Climate Change and Renewable Energy ✘

The government has set aside $1.2 billion over five years to improve Australia’s capability to prepare for, respond to and recover from natural disasters, including the establishment of a National Recovery and Resilience Agency at a cost of $61.1 million.

Thomas Bell
Sales Director

“Regardless of the lack of support for renewables in the federal budget which we see as a missed opportunity, the property sector is rapidly embracing solar which is the world’s cheapest form of energy.

“It represents a quick win for them in terms of an attractive short payback period, savings to the bottom line and their corporate social responsibility policy. Property owners are well aware of the value of investing in solar.”

Kar Mei Tang
NSW Circular

“Compared to our global counterparts like the UK and Canada, the allocated spend on climate change action is small.

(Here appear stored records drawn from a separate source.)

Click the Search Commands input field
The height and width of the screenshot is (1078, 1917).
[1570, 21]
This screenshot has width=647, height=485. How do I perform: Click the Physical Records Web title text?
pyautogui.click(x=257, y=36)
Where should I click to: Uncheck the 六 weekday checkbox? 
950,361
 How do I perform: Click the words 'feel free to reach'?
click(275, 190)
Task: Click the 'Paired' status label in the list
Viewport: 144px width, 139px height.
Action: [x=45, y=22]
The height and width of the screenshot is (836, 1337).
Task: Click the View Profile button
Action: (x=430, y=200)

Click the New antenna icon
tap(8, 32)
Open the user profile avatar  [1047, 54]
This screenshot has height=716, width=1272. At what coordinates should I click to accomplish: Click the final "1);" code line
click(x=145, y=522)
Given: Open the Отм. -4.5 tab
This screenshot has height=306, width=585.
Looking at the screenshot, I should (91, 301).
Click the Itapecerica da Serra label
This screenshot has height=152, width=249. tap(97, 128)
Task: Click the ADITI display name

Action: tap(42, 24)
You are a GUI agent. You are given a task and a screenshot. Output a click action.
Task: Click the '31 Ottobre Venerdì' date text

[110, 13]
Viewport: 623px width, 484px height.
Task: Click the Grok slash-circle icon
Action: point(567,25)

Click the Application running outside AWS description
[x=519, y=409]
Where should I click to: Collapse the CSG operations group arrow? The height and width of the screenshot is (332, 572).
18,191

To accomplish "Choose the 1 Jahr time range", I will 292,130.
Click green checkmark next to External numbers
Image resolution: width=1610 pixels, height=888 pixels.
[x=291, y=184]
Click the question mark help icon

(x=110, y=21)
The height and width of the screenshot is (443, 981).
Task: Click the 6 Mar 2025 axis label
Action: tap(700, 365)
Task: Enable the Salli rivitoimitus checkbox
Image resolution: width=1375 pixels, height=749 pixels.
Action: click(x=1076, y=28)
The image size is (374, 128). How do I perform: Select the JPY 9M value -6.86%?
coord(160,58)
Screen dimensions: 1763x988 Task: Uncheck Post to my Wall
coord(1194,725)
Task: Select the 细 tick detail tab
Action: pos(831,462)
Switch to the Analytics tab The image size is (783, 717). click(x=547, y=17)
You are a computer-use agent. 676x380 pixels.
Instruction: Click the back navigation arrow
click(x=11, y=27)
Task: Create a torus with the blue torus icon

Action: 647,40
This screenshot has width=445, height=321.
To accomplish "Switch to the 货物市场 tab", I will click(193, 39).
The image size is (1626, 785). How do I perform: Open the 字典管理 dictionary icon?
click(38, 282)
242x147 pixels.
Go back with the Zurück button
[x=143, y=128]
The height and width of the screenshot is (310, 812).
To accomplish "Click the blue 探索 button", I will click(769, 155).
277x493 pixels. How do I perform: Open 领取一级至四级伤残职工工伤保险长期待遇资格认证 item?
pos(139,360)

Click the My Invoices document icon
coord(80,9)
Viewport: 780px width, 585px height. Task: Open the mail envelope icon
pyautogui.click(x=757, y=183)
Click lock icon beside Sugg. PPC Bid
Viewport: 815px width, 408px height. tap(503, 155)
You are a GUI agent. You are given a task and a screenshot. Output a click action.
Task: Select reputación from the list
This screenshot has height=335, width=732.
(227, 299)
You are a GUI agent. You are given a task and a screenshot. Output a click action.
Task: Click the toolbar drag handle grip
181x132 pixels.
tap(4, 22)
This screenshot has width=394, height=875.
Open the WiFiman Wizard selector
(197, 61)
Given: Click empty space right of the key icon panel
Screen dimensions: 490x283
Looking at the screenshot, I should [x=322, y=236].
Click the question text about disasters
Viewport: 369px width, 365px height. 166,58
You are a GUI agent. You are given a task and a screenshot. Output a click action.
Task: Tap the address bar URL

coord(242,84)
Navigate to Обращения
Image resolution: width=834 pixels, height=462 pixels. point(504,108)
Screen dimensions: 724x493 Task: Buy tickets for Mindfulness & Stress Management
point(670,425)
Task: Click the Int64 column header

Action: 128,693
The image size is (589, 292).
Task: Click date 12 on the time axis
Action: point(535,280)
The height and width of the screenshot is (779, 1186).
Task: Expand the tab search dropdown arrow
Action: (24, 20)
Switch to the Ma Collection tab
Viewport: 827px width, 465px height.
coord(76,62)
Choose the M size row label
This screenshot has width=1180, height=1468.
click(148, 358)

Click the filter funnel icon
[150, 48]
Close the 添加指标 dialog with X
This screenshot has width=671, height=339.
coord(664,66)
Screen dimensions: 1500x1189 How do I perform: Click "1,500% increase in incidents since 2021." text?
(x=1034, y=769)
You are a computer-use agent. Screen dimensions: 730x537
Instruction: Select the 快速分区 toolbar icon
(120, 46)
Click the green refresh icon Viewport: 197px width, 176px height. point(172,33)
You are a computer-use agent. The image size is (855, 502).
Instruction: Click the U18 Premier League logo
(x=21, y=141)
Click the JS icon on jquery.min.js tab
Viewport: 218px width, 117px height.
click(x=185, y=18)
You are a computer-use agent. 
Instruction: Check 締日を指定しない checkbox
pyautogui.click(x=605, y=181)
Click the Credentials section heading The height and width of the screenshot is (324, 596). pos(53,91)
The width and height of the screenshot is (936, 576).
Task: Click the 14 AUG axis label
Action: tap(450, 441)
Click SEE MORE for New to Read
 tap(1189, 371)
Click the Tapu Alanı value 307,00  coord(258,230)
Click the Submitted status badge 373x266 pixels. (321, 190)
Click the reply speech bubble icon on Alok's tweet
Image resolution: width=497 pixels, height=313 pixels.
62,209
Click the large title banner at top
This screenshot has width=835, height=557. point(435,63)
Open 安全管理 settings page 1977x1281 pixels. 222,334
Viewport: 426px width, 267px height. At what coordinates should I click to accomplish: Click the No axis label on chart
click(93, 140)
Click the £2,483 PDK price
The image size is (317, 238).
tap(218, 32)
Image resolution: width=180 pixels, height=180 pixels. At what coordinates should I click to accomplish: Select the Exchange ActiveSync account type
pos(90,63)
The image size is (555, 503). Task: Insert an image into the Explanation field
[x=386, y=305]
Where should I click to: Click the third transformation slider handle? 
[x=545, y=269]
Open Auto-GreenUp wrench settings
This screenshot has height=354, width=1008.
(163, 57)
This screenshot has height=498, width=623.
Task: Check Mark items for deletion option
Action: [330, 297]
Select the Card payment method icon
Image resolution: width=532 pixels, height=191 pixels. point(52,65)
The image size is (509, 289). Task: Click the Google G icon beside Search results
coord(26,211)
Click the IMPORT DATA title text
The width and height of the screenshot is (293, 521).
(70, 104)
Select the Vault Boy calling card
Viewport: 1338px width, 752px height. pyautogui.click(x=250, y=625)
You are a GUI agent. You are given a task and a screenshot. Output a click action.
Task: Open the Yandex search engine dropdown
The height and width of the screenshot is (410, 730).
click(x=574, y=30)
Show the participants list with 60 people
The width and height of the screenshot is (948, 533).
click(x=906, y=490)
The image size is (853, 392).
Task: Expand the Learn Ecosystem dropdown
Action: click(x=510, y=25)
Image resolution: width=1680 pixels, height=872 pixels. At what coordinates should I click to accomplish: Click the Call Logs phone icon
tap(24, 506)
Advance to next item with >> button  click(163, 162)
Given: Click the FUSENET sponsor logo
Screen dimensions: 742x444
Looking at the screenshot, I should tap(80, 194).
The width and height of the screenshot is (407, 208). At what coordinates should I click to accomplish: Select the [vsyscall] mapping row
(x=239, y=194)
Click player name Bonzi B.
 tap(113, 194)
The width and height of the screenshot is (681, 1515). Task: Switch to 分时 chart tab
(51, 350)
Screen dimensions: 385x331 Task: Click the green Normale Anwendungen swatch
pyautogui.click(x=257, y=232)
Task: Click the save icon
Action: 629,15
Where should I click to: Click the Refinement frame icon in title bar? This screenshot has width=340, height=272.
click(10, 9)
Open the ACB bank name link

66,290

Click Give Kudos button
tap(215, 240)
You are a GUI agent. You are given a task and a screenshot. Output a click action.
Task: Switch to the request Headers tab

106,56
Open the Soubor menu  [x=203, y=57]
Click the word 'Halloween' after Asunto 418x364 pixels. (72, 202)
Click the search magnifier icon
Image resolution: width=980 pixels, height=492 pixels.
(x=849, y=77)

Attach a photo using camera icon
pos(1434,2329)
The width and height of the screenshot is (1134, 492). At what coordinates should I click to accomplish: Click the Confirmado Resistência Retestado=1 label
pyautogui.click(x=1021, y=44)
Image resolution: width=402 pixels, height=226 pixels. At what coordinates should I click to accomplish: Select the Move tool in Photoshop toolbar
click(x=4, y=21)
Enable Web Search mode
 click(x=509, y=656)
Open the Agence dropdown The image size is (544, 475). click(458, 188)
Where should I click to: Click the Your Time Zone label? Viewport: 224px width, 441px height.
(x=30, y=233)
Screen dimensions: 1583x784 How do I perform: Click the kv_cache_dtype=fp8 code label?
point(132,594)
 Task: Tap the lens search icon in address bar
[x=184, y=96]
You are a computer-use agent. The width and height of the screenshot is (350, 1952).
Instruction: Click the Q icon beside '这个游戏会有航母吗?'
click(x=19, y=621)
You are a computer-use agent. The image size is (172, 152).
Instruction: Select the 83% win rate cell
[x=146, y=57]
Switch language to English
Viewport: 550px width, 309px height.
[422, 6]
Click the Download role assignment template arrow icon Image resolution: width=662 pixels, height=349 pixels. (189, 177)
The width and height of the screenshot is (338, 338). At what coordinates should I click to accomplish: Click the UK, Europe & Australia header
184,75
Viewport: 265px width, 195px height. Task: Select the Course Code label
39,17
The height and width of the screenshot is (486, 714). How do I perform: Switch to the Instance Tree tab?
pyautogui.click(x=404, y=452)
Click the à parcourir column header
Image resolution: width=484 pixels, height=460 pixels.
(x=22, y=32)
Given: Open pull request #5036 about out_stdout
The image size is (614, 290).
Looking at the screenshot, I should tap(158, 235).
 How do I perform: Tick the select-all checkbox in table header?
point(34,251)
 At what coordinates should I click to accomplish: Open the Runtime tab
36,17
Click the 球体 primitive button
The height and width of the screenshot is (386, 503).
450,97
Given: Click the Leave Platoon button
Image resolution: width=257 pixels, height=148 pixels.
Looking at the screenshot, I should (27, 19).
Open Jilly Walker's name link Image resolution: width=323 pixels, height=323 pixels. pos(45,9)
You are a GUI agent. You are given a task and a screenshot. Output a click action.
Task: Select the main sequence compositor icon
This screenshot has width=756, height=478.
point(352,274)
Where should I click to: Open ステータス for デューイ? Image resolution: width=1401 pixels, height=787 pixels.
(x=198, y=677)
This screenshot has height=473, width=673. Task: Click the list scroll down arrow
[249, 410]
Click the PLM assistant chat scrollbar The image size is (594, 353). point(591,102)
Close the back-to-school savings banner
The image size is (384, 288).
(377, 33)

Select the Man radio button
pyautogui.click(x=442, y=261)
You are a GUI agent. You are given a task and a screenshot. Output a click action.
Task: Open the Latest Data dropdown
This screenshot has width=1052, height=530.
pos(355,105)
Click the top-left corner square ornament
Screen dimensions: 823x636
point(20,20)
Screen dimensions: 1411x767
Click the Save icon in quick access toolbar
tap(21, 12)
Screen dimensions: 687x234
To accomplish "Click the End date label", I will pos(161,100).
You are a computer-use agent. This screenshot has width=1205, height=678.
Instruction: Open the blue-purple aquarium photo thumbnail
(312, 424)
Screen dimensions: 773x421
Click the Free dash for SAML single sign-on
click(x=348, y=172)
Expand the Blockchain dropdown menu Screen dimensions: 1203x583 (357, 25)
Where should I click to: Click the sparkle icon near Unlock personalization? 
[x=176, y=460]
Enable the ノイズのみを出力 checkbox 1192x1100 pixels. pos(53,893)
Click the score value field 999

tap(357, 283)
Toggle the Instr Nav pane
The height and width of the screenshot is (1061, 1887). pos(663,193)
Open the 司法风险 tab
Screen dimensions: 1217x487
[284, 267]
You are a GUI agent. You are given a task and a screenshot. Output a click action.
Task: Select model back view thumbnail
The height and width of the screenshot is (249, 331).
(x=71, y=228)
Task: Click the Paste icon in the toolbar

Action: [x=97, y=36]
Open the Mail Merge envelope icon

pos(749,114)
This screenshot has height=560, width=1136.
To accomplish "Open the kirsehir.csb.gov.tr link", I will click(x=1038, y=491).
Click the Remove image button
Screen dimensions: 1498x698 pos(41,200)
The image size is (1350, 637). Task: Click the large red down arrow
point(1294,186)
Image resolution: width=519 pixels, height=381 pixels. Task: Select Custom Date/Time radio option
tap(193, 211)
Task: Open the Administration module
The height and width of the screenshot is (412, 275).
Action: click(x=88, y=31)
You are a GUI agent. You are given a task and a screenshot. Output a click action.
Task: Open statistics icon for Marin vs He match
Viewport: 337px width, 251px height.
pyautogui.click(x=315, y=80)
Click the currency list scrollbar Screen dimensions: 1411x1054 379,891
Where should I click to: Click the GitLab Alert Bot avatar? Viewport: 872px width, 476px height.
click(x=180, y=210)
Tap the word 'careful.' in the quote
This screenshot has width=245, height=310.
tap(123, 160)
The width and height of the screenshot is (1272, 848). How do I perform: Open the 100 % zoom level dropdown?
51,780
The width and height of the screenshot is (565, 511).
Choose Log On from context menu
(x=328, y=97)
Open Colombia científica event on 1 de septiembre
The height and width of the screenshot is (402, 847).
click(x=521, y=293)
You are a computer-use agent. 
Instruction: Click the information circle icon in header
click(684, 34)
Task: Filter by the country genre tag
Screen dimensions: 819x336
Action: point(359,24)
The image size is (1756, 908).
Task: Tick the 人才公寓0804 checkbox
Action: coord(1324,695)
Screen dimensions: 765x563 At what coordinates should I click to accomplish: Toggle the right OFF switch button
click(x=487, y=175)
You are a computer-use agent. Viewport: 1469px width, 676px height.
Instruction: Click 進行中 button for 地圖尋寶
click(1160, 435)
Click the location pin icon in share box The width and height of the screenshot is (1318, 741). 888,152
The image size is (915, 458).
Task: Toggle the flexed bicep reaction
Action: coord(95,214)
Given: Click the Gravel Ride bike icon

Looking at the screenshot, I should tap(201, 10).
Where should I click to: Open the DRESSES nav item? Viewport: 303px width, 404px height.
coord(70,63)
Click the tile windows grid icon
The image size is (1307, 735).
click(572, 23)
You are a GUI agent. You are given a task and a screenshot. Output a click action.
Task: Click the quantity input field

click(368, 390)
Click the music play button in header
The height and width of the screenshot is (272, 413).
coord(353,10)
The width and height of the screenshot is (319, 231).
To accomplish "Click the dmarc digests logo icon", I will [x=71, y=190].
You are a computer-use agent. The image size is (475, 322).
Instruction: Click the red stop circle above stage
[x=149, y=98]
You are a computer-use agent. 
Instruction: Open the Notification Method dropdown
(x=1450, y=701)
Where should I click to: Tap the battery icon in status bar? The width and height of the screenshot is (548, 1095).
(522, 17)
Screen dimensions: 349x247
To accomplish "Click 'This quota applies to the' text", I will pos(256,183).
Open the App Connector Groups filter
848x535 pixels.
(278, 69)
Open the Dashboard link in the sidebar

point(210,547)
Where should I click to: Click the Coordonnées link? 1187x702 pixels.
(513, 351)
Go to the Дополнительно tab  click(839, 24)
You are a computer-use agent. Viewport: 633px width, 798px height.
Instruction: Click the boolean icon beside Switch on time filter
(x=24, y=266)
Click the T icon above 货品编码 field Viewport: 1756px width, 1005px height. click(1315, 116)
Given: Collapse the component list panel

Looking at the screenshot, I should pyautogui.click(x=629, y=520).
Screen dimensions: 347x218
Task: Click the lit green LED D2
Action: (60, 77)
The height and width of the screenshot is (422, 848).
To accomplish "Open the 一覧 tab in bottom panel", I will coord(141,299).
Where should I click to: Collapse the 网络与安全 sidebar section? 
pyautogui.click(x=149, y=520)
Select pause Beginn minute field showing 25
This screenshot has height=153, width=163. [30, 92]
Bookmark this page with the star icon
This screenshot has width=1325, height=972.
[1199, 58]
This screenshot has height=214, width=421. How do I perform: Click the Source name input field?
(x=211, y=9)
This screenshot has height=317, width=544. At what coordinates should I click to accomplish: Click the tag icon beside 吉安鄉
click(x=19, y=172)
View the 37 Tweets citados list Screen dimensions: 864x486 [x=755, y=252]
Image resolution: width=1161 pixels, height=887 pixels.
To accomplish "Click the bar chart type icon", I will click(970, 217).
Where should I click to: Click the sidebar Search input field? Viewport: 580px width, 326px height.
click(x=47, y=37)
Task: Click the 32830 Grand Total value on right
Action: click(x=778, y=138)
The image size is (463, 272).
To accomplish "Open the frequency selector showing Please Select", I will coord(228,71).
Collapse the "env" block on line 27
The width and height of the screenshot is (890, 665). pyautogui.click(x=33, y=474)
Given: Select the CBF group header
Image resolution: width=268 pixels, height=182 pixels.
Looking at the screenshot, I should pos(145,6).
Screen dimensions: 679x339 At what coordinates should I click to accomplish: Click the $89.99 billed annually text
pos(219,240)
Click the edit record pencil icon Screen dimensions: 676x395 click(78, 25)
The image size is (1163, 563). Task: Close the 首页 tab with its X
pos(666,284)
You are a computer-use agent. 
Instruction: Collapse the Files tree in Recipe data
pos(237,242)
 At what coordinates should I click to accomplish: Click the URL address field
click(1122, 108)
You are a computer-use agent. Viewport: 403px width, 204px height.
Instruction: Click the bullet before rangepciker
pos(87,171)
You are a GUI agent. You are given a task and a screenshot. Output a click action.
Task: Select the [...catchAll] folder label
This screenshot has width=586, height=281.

“The government remains clearly committed to a gas-fired recovery although the largest share of the $1.8 billion allocated to the energy sector has been directed towards emissions reduction.”

Adrian Kelly

“REIA has strongly advocated for more climate mitigation measures to better protect Australians’ homes.

“As we know that severe weather events like cyclones, floods and fires will continue so the $10 billion-dollar underwriting guarantee on the reinsurance pool will reduce insurance premiums by around $1.5 billio for 500,000 policy holders thereby making their properties more saleable.”